Esa noche Jamal y Sergio charlaron hasta altas horas de la noche antes de ir a dormir.

A la mañana siguiente y después de almorzar, Sergio regresó a la mansión de su padre. El lugar se encontraba tranquilo y en silencio, así que fue a los patios cerca de los establos a recolectar algunas lombrices y ponerlos en una fuente, además de sacar algunas semillas y moras de la cocina, para dirigirse a la sala que era su escondite y darle de comer al pequeño pichón, mirándolo de manera concentrada a través de su jaula, puesto que se veía bien y quizás ya era hora de ver si ya podía volar.

— Aquí estabas, te busqué durante la mañana, pero tu madre dijo que fuiste a ver a tío Jamal — Emelina entraba en aquella sala, sonriendo como era habitual en ella.

— Hola. No pensé verte por aquí — respondía Sergio sin emoción en su voz

— Ya te dije que, todo sigue igual que antes. Me encanta pasar las tardes con tu madre, además que frecuentemente viene Doña Celenia. Vamos a confeccionar entre todo mi ajuar para la boda — respondía alegre Emelina

— Eso les tomará mucho tiempo, lo bueno es que tienen 10 meses para confeccionar todos esos encajes — reía Sergio

— El pichón se ve bien, incluso está cantando. No creo que quiera marcharse.

Sergio de manera cuidadosa toma al pequeño pájaro entre sus manos y camina con él a la puesta de cristal de aquella sala, en dirección hacia los patios.

— También creo que no quiere marcharse, aquí tiene comida y calor, pero no es libre — Sergio se gira para ver a Emelina — ¿Quieres llevarlo?

Emelina asiente con la cabeza y recibe al pequeño pajarito en sus manos, quien se quedaba quieto, al igual que el día en el que lo encontraron.

Ambos salieron a los patios, mientras Emelina miraba con ternura al pequeño sin querer soltarlo.

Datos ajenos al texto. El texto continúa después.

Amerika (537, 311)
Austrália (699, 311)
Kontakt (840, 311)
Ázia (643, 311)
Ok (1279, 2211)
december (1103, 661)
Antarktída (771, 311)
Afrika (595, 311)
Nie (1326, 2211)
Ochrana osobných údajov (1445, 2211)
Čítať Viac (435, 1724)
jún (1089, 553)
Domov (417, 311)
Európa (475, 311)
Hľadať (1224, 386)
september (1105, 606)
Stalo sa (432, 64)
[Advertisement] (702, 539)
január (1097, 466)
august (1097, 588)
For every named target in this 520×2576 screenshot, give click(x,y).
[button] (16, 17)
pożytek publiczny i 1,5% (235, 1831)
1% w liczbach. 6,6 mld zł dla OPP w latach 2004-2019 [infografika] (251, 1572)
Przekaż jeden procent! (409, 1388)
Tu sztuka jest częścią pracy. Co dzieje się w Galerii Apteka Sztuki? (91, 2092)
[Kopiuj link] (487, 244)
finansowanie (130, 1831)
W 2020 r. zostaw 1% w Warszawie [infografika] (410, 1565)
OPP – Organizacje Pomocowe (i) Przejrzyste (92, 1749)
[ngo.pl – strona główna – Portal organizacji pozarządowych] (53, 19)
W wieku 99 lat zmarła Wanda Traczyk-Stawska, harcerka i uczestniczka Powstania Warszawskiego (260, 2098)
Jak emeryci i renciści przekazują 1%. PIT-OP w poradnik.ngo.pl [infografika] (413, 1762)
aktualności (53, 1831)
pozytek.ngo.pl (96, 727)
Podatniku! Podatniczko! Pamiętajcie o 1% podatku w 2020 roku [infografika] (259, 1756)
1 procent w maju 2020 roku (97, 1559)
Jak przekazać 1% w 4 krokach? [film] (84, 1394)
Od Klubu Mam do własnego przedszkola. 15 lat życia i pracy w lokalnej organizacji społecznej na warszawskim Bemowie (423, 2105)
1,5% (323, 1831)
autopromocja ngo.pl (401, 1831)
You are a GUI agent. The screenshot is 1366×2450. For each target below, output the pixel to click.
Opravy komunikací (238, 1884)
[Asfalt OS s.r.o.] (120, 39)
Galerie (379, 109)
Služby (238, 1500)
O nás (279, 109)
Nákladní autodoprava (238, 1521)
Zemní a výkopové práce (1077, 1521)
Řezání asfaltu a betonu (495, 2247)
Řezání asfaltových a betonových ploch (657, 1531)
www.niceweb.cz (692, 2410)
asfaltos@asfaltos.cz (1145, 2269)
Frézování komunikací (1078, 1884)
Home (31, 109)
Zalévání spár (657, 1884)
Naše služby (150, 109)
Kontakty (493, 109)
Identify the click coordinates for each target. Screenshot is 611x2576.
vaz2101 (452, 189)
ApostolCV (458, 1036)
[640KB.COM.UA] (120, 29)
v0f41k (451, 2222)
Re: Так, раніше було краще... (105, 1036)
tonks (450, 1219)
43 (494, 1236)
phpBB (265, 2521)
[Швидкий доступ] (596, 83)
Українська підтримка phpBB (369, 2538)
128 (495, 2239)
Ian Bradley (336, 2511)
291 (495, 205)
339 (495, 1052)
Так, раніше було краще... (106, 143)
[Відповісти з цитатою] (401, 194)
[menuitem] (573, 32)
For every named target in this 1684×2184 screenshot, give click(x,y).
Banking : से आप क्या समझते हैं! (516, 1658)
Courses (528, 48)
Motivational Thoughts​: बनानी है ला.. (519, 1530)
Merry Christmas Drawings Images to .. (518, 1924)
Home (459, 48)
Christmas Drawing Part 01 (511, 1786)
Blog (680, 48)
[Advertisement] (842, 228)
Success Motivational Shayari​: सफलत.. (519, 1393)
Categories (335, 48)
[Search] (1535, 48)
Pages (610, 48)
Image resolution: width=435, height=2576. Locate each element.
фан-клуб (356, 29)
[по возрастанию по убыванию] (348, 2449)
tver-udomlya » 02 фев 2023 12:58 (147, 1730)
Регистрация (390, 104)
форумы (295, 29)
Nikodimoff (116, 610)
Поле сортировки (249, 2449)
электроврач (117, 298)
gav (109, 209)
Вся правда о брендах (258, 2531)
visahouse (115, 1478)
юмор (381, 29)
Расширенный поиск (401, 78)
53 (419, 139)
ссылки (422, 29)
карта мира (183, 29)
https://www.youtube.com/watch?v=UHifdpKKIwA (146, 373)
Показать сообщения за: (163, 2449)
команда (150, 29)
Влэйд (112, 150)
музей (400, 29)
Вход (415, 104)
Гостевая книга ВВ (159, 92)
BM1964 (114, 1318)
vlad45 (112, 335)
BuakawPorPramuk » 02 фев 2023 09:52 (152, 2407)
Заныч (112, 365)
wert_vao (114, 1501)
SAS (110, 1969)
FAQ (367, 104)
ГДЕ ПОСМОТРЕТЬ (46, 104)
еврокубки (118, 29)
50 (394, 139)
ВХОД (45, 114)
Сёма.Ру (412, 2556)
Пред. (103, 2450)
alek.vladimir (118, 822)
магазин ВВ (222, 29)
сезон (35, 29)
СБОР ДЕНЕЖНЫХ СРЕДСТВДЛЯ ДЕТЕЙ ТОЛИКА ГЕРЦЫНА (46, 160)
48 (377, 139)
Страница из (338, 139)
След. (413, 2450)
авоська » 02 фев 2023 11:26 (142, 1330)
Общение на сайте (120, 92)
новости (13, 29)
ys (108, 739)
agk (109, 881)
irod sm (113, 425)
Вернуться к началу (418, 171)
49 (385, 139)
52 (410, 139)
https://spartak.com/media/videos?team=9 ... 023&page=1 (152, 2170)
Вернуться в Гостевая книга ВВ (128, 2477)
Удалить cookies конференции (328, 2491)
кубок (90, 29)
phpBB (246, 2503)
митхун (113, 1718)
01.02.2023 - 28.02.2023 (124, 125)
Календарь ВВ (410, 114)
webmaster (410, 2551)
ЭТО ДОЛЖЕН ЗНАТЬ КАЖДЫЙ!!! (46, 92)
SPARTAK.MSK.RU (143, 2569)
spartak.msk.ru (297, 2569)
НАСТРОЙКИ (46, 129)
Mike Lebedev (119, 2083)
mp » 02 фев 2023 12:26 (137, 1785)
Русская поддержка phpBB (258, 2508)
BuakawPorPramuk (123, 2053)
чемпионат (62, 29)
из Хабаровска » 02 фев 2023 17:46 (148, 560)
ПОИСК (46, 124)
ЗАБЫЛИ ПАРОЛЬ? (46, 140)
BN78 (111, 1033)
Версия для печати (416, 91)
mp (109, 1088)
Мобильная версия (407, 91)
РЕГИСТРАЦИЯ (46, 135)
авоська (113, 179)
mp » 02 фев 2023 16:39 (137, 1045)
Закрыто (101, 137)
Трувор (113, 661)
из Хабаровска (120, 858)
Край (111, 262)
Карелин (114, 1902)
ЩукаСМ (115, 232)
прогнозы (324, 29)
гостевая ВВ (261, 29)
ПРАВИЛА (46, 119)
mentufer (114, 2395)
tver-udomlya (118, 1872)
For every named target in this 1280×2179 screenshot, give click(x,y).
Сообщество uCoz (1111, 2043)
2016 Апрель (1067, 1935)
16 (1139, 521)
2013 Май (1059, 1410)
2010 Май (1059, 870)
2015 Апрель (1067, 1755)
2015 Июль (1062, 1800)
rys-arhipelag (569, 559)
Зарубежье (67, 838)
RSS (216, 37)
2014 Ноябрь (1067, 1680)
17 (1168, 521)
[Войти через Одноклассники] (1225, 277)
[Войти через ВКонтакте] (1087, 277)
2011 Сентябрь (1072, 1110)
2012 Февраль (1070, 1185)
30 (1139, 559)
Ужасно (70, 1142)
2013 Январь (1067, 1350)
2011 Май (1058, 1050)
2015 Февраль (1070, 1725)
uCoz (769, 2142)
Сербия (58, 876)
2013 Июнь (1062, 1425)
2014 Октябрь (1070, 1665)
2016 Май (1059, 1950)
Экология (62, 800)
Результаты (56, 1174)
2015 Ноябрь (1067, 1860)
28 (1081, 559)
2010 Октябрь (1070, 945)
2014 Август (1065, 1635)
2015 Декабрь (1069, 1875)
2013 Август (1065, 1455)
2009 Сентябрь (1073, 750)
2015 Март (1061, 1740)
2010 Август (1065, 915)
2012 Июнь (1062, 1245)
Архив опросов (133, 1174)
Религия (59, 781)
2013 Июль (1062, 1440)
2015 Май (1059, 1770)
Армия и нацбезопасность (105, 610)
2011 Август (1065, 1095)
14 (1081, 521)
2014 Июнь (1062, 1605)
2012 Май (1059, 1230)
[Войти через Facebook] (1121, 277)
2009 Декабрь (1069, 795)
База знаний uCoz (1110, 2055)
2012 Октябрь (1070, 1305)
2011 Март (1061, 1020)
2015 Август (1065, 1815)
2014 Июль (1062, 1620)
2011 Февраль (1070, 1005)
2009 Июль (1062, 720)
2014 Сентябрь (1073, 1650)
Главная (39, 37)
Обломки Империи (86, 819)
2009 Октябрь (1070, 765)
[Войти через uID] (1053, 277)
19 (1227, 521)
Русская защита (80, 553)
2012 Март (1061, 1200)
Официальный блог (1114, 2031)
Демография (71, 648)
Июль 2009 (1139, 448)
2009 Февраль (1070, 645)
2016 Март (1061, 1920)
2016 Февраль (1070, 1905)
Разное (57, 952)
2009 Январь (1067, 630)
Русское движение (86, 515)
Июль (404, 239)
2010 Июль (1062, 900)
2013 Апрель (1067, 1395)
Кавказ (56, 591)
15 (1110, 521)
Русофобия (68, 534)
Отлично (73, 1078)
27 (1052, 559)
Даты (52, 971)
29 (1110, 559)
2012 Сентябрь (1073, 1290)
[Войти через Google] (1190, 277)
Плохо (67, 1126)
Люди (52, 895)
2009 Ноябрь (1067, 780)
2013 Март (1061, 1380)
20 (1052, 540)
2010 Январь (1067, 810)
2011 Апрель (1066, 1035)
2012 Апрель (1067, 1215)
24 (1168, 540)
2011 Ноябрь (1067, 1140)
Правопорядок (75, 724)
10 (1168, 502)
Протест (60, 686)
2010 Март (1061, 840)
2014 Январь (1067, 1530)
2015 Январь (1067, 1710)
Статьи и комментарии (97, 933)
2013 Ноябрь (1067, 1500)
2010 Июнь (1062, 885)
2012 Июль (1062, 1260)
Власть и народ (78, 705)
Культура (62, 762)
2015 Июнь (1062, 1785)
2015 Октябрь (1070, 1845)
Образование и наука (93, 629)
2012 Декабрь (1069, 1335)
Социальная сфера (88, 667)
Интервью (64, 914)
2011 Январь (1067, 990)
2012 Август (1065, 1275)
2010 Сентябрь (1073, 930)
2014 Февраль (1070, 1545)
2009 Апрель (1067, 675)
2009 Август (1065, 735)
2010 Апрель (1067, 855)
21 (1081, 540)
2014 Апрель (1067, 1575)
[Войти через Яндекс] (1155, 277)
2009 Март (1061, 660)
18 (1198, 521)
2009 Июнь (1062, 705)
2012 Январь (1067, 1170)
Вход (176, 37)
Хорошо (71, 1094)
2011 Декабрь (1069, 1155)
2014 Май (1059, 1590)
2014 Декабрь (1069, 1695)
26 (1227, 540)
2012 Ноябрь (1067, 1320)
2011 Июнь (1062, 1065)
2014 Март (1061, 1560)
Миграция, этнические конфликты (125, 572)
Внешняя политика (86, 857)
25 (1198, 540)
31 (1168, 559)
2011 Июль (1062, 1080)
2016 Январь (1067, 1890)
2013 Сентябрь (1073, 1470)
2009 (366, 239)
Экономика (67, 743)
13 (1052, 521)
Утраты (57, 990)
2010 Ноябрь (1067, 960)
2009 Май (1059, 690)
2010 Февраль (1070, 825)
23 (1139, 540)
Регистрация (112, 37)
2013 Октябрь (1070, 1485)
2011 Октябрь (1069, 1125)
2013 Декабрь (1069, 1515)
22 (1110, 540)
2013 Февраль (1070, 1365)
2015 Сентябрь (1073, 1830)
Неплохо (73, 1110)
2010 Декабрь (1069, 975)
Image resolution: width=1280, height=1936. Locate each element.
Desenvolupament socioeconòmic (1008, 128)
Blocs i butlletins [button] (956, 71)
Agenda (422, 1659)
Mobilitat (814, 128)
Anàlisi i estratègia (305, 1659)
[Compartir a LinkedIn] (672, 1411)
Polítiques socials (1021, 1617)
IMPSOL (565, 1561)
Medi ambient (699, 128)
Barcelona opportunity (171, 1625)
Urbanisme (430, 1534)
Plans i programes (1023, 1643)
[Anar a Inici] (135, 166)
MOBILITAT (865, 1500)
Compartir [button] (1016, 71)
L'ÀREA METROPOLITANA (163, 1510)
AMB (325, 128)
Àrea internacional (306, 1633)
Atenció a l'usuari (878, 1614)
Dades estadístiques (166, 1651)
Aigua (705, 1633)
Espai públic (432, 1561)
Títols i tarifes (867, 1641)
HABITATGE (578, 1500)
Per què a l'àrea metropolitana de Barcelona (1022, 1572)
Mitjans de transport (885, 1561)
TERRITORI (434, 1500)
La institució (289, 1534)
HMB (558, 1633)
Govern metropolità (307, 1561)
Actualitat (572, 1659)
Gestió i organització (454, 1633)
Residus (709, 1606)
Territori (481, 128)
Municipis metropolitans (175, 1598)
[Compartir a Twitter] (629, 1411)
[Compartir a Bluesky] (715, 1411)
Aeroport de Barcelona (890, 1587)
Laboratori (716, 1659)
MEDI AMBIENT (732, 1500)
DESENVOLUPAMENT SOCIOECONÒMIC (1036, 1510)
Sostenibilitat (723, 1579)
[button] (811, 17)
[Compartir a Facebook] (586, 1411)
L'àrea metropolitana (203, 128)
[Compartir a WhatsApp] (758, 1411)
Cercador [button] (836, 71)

— Déjalo libre, veremos si puede volar — decía Sergio

— Es que no puedo, le tengo cariño. Me da lástima dejarlo ir ¿Y si nos quedamos con él? Será nuestra mascota — Emelina tenía una expresión esperanzada al preguntar

— Debe ser libre

— Pero, le quiero

— Y por eso debes dejarlo libre. En ocasiones debemos hacer lo mejor por el otro, aunque eso no nos guste y nos lastime, porque le queremos.

Emelina mira sorprendida a Sergio, quien le daba una cálida sonrisa como siempre lo hacía, luego vuelve a mirar al pequeño pichón y lentamente abre las manos.

Aquel pequeño pajarito le tomó algún tiempo en decidirse en emprender el vuelo, pero cuando lo hace, pareciera que nunca hubiera tenido alguna lesión, desapareciendo de la vista de ambos al pasar entremedio de los árboles.

Sergio mira a Emelina quien tenía una expresión triste, pero a la vez feliz.

— ¿Te gustaría ir al arroyo? — pregunta Sergio ya regresando al interior de la sala y cerrando la puerta.

— Me gustaría, pero vendrá Sebastián por mí en un momento más — contestaba Emelina con una ligera sonrisa en los labios — me acompañará a casa, además de saludar a mis padres.

Sergio pasaba los dedos por el borde del insectario que estaba en una gran mesa, sin fijarse realmente en lo que hacía, puesto que la interrogante que mantenía en su mente, no le dejaba concentrarse, así que decide preguntar.

— ¿Por qué escogiste a Sebastián? ¿Tanto le quieres?

Emelina le mira sorprendida, sonrojándose y responde sin mirarle.

— Yo le quiero, él siempre ha sido bueno, amable y caballeroso conmigo.

— Pero no compartes nada con él, no tienen temas en común. Solo hablan de poesía y a mí no me engañarás, pero yo sé que te aburre.